Muravchik’s two most devastating chapters describe the malignant role played in the burgeoning hate campaign by Bruno Kreisky, the former chancellor of Austria, and the late Columbia University professor Edward Said. In the 1970s, Kreisky emerged as one of the most influential leaders of the Socialist International, the bloc of moderate European social-democratic parties that had once been warmly supportive of Israel (which was then also governed by a socialist party). Like many of his fellow Marxists, Kreisky, an archetype of the self-hating, European Jewish leftist, held that the Jews did not constitute a people deserving of national rights. As a statesman, he made it his mission to steer his fellow European socialists away from Israel. In this endeavor, as Muravchik ruefully recounts, he was largely successful.

The chapter on Edward Said is a tour de force. Carefully summarizing the thoroughgoing critiques of Said’s oeuvre by reputable specialists in the Middle East and Islam, Muravchik details the many ways in which the celebrated author of Orientalism and The Question of Palestine abused scholarly standards, distorted his opponents’ work, and even dissembled the story of his own life as a so-called victim of the Zionist conquest of Palestine.

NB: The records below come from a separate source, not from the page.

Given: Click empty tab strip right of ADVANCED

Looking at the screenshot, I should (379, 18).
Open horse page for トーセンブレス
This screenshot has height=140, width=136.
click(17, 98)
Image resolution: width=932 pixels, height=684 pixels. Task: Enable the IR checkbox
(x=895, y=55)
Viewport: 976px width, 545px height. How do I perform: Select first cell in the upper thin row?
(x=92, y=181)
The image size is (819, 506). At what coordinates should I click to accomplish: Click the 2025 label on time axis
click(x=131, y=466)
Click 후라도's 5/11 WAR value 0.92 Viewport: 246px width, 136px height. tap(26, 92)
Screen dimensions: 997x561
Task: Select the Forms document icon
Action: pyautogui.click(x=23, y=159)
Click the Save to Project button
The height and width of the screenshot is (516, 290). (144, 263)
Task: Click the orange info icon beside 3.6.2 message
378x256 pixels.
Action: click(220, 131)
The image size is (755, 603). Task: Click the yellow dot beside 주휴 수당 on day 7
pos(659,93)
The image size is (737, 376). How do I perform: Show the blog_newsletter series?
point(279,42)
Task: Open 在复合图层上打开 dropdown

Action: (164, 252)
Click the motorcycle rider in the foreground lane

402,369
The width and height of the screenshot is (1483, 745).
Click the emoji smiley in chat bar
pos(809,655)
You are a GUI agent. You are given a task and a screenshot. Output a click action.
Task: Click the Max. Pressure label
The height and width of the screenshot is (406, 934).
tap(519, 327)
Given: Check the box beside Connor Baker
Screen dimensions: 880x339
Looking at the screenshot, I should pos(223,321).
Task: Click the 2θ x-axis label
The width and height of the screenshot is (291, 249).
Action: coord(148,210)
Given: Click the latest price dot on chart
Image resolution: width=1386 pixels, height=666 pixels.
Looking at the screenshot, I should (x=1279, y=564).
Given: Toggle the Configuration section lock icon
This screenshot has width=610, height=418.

None of this, however, has mattered in the least on American and European university campuses, where Said remains the most widely read author in courses in the humanities and Middle East studies, and where his narrative of Western imperial subjugation of the Arabs and the Zionist colonization of Palestine remains dominant. “In considerable part thanks to the impact of Edward Said,” Muravchik concludes, “[Zionism] became redefined against its will as a movement of white people competing for land with people of color.”

 

Joshua Muravchik’s exposé of the international hate campaign against Israel is at once the story of a decent country trying to survive in a murderous, broken neighborhood and a story of mendacity and political cowardice in Western places high and low. If there is one saving grace to that story, it comes from the example of the people of Israel themselves, with their amazing resiliency and creativity. Among the many startling facts that you can find in Muravchik’s two volumes are these: with the exception of the U.S., Israel is the only Western nation with a birth rate above replacement level; and in survey after international survey, Israelis rank among the happiest people in the world.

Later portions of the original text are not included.